Lay out every line of the records below as a numbered list, skipping blank lines and leaving out the pictures.

ENTRIES SUPPLIED -
☆ ☆ ☆ ☆ ☆ ☆ ☆
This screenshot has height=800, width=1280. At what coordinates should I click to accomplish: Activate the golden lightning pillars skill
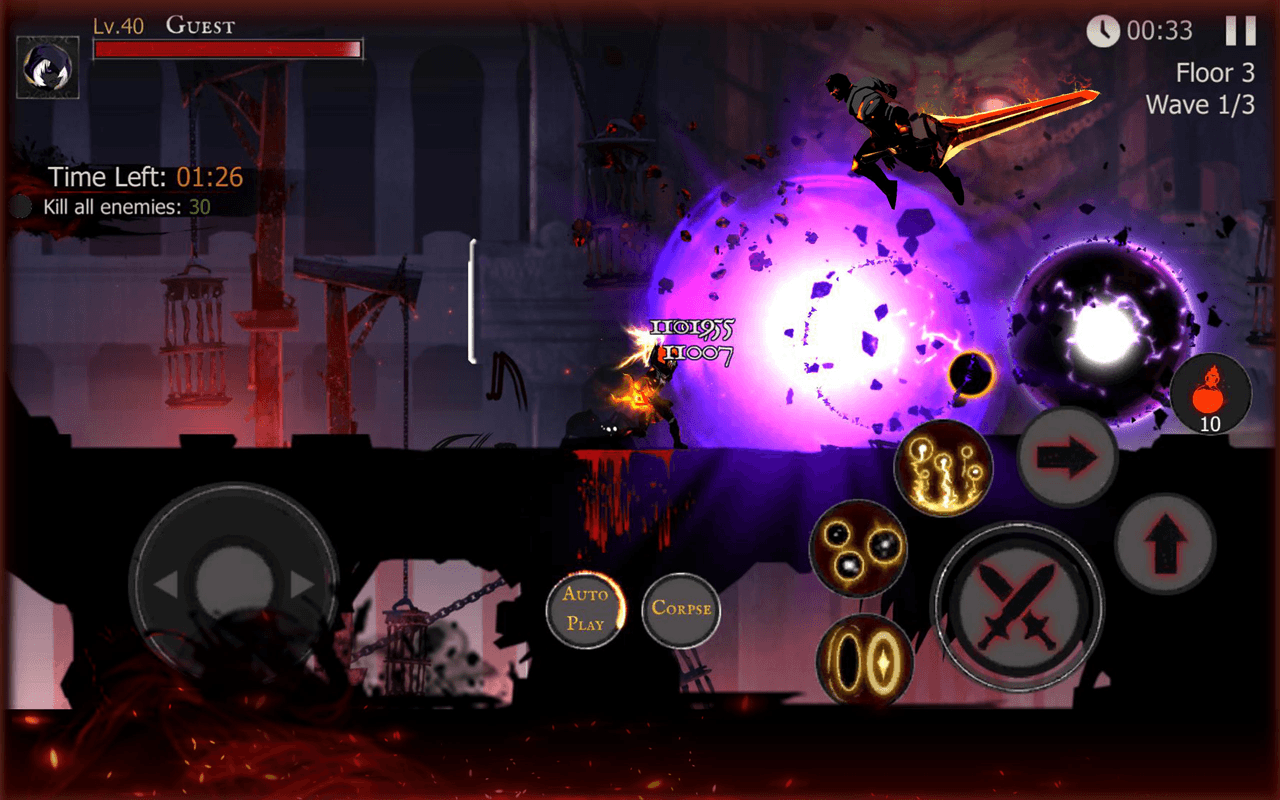pyautogui.click(x=943, y=467)
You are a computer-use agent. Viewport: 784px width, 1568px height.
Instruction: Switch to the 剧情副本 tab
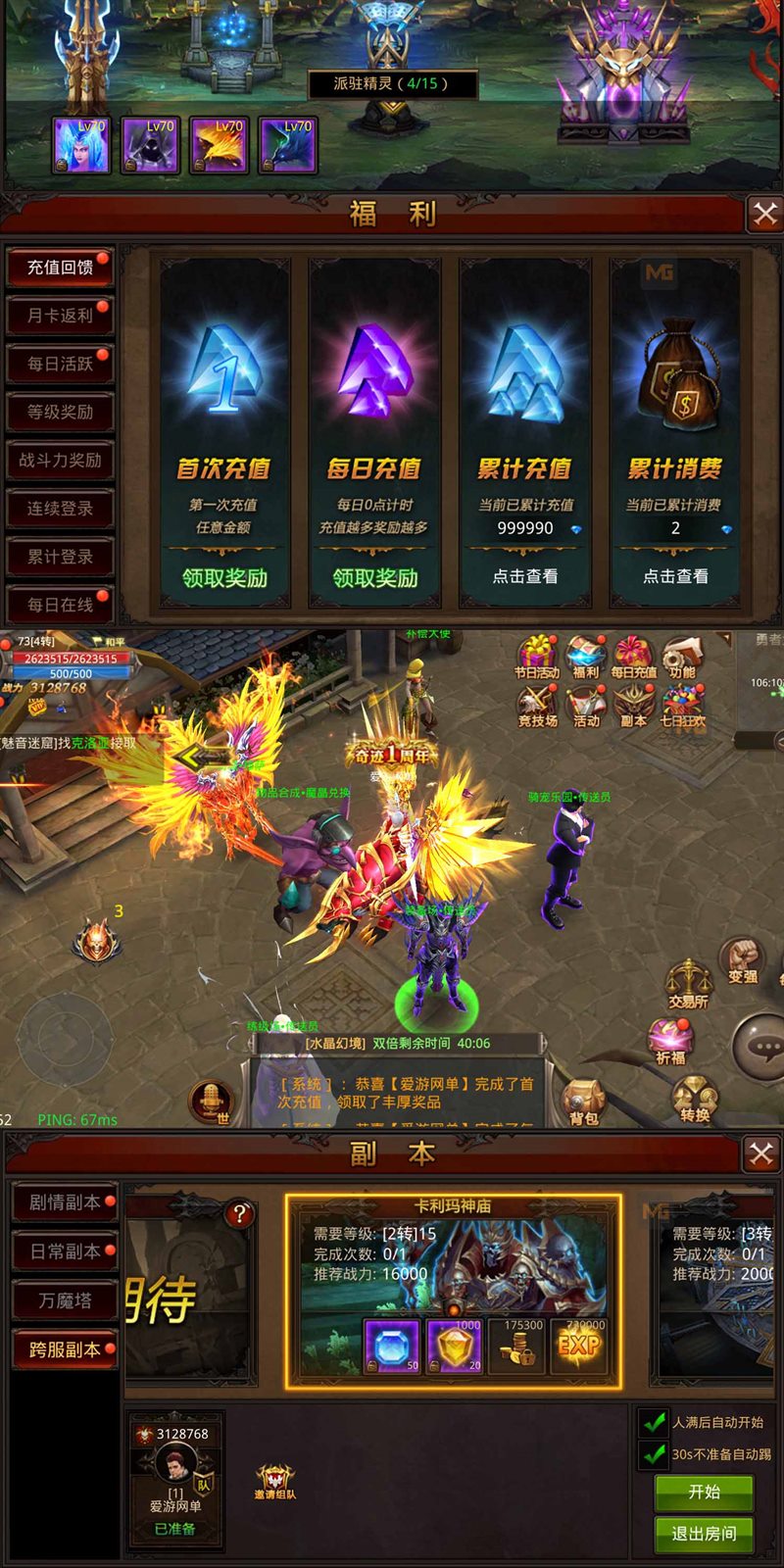tap(65, 1202)
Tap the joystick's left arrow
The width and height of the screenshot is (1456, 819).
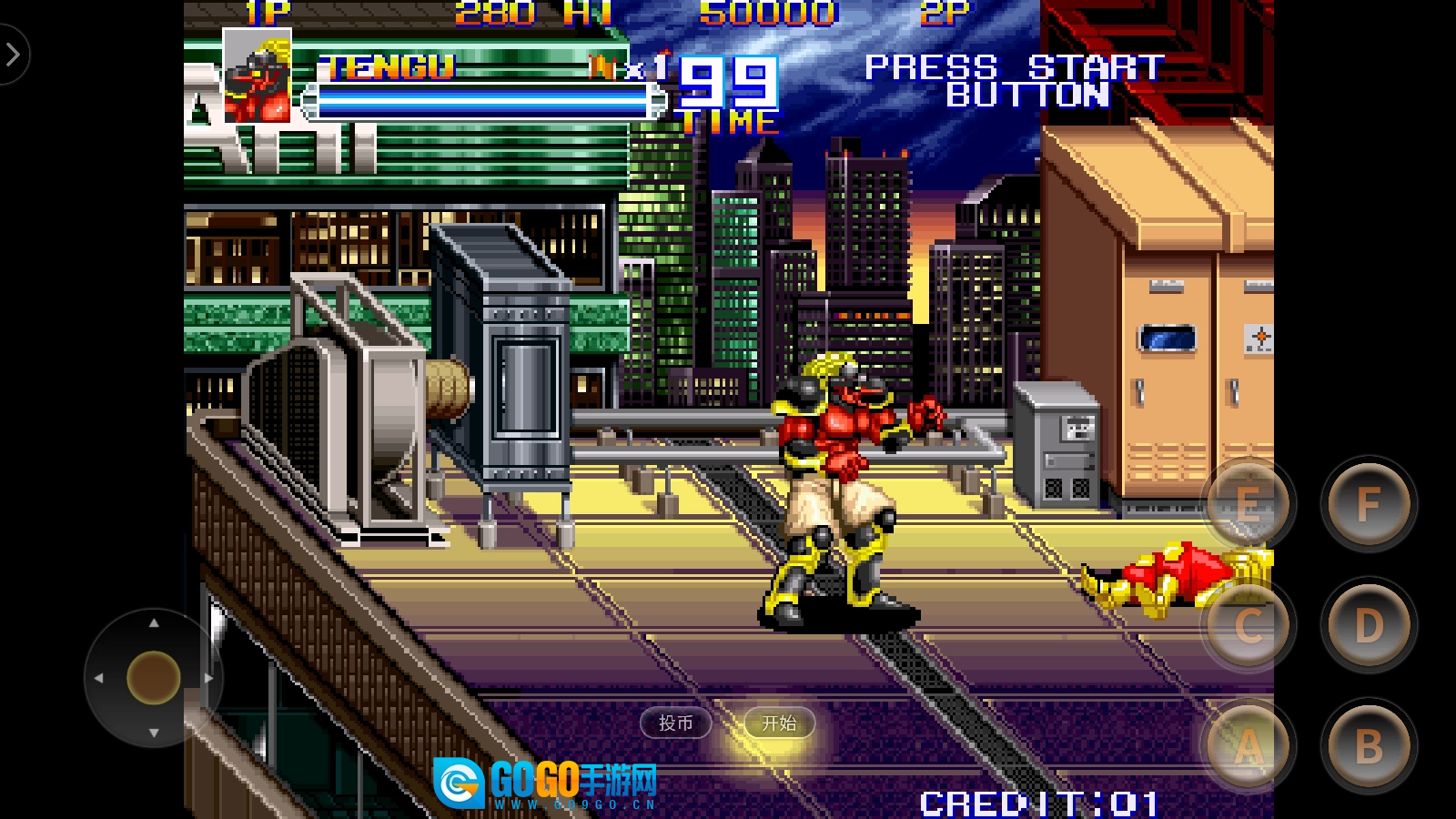[99, 678]
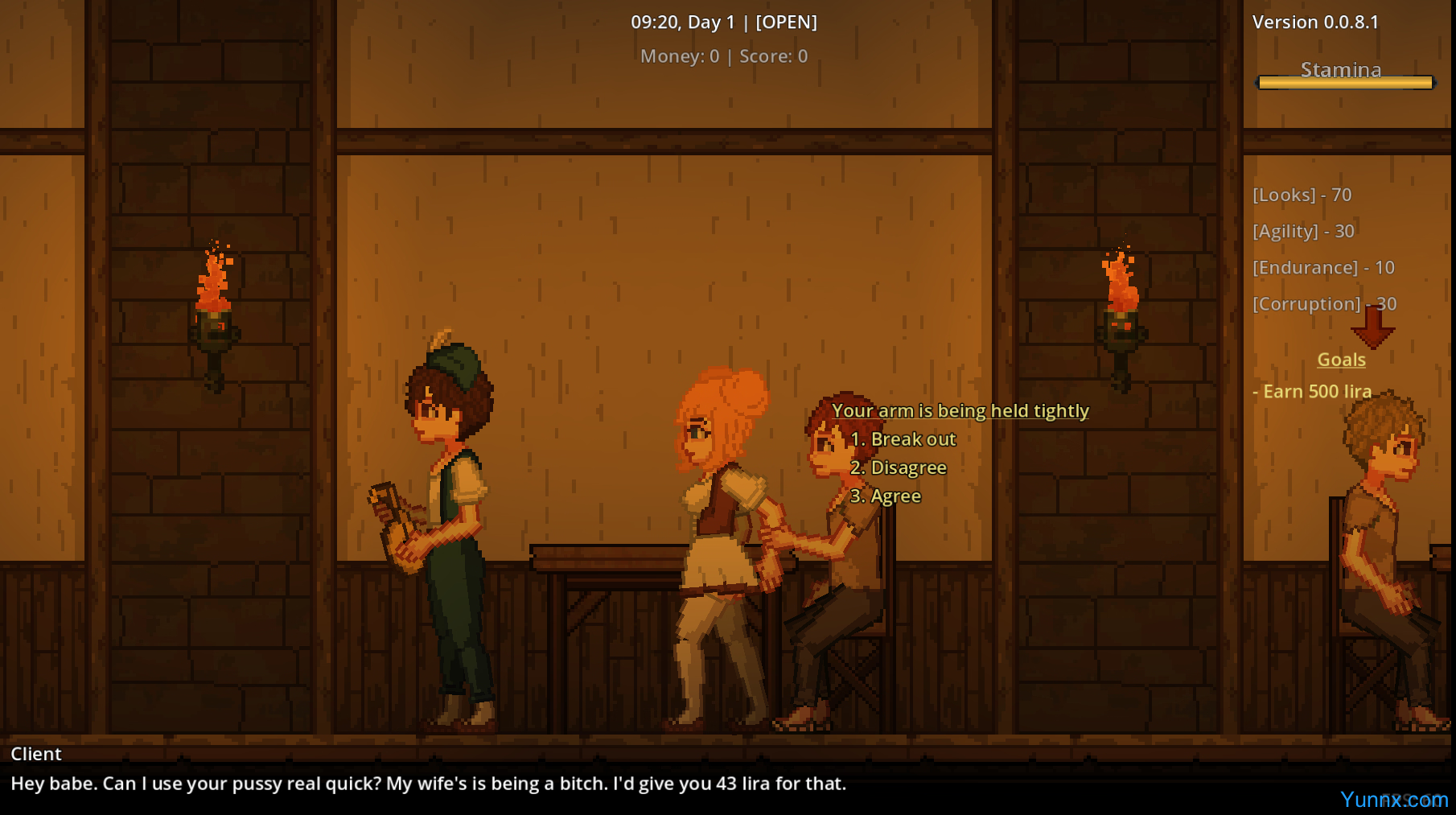Open the Goals heading
Screen dimensions: 1456x815
click(x=1341, y=360)
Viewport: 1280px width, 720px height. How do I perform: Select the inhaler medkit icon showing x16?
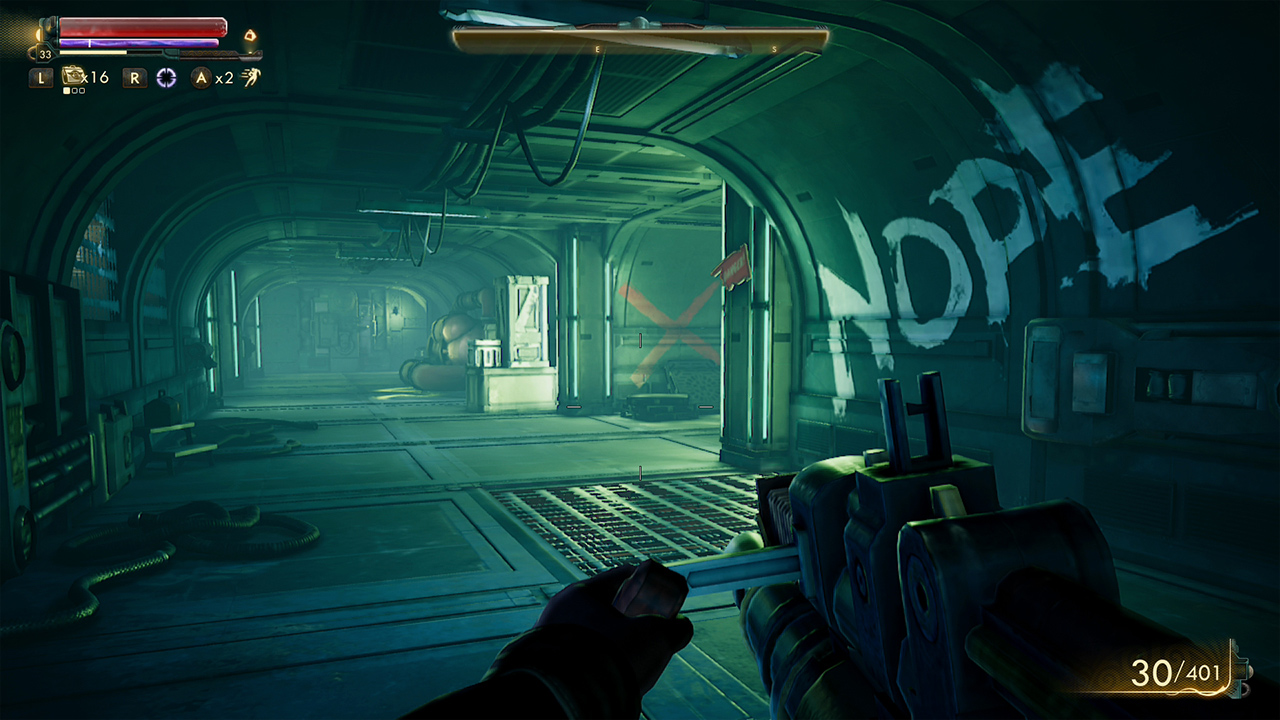coord(74,77)
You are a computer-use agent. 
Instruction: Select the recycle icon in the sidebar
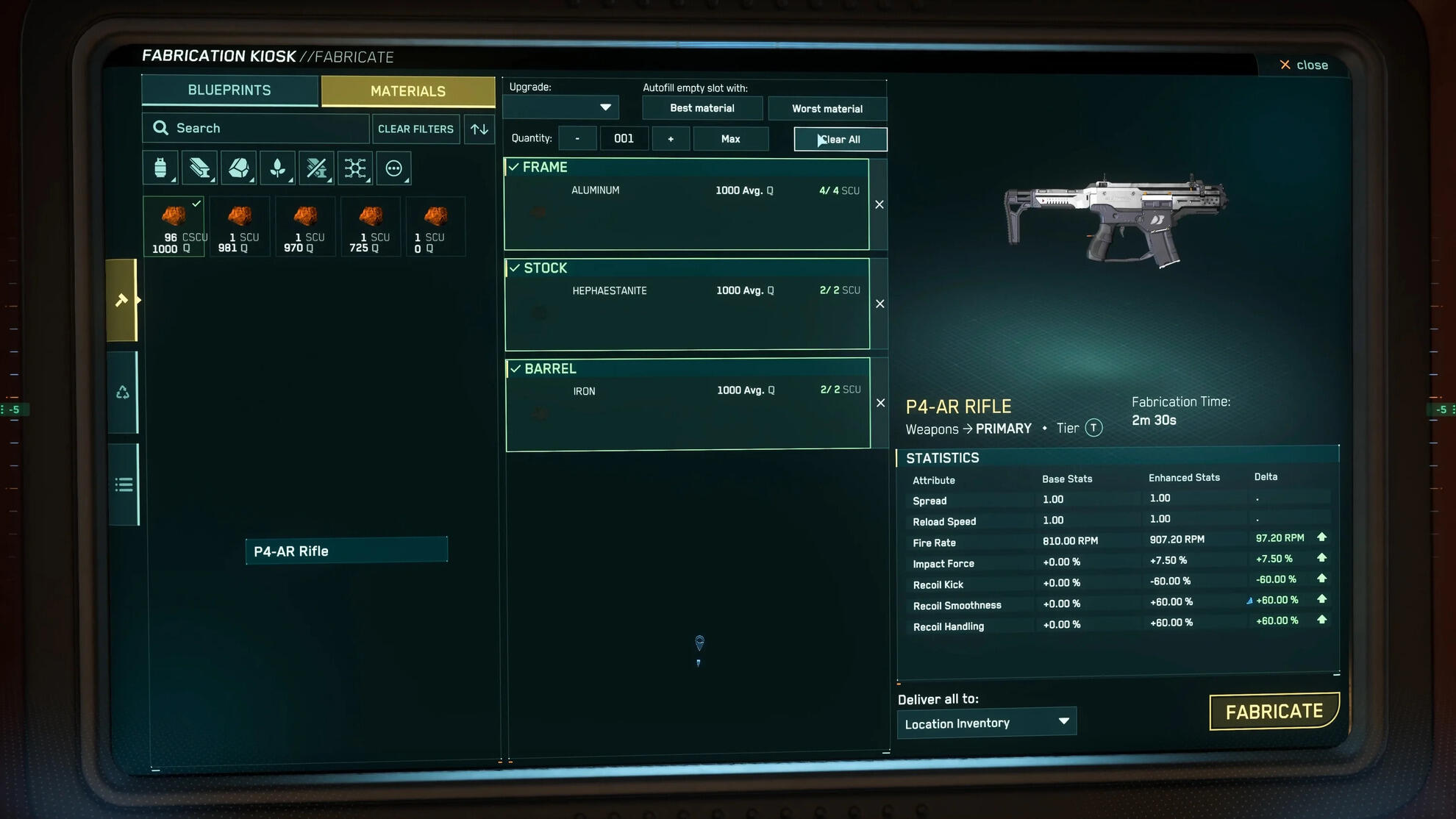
☆ ☆ ☆ ☆ ☆ ☆ ☆
REPLY TO THE EXERCISE -
1. This screenshot has height=800, width=1280. At what coordinates should I click to accomplish: Activate the golden lightning pillars skill
2. pyautogui.click(x=943, y=467)
3. You are a computer-use agent. Viewport: 784px width, 1568px height.
4. Instruction: Switch to the 剧情副本 tab
5. tap(65, 1202)
6. Tap the joystick's left arrow
7. The width and height of the screenshot is (1456, 819).
8. [99, 678]
9. Open the Goals heading
10. Screen dimensions: 1456x815
11. click(x=1341, y=360)
12. Viewport: 1280px width, 720px height. How do I perform: Select the inhaler medkit icon showing x16?
13. coord(74,77)
14. You are a computer-use agent. 
15. Instruction: Select the recycle icon in the sidebar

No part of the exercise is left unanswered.